Evolution of novel functions: cryptocyanin helps build new exoskeleton in Cancer magister.
Hemocyanin, the blue blood protein of many arthropods and molluscs, reversibly binds oxygen at its highly conserved copper-oxygen-binding sites and supplies tissues with oxygen. Cryptocyanin, closely related structurally and phylogenetically to arthropod hemocyanin, lacks several of the six critical copper-binding histidines, however, and has lost the ability to bind oxygen. Despite this loss of function, cryptocyanin continues to be synthesized, an indication that it has been exploited to carry out new functions. Here, we show that cryptocyanin is present in extremely high concentrations in the hemolymph of the crab during the premolt portion of the molt cycle.

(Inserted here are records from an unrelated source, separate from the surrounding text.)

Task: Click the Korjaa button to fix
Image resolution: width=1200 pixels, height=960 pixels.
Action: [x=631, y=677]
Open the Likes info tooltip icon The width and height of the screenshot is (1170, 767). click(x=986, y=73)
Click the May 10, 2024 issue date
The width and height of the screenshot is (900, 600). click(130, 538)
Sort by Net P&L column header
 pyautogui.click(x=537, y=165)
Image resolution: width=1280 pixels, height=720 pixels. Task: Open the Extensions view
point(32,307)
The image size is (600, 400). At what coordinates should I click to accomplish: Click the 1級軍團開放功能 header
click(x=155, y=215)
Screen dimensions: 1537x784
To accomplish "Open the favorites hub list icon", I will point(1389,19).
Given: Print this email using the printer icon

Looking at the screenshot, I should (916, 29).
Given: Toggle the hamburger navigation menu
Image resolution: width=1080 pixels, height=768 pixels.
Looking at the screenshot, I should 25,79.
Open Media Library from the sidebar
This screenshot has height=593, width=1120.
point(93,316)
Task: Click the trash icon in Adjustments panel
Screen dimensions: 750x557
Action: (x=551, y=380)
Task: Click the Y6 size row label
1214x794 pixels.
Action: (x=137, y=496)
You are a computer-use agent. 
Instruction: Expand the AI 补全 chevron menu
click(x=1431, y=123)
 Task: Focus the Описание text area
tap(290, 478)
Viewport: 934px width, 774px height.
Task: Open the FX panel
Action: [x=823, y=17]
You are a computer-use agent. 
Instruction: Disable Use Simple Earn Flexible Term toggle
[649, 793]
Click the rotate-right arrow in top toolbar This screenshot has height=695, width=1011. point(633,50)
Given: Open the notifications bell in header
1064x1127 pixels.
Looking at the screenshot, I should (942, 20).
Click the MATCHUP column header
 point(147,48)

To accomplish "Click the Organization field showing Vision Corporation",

Both proteins are specifically expressed in the same type of cell in the hepatopancreas and secreted into the hemolymph, but cryptocyanin plays a major role in forming the new exoskeleton, while hemocyanin functions in oxygen transport. A cessation in cryptocyanin, but not hemocyanin, synthesis after eyestalk ablation supports our hypothesis that cryptocyanin is closely regulated by molting hormones. The contrasts between the two gene products illustrate how a gene duplication of a copper-oxygen protein and its subsequent mutation may work in concert with the evolution of new regulatory mechanisms, leading to the assumption of new functions.[1]References
- Evolution of novel functions: cryptocyanin helps build new exoskeleton in Cancer magister. Terwilliger, N.B., Ryan, M.C., Towle, D. J. Exp. Biol. (2005) [Pubmed]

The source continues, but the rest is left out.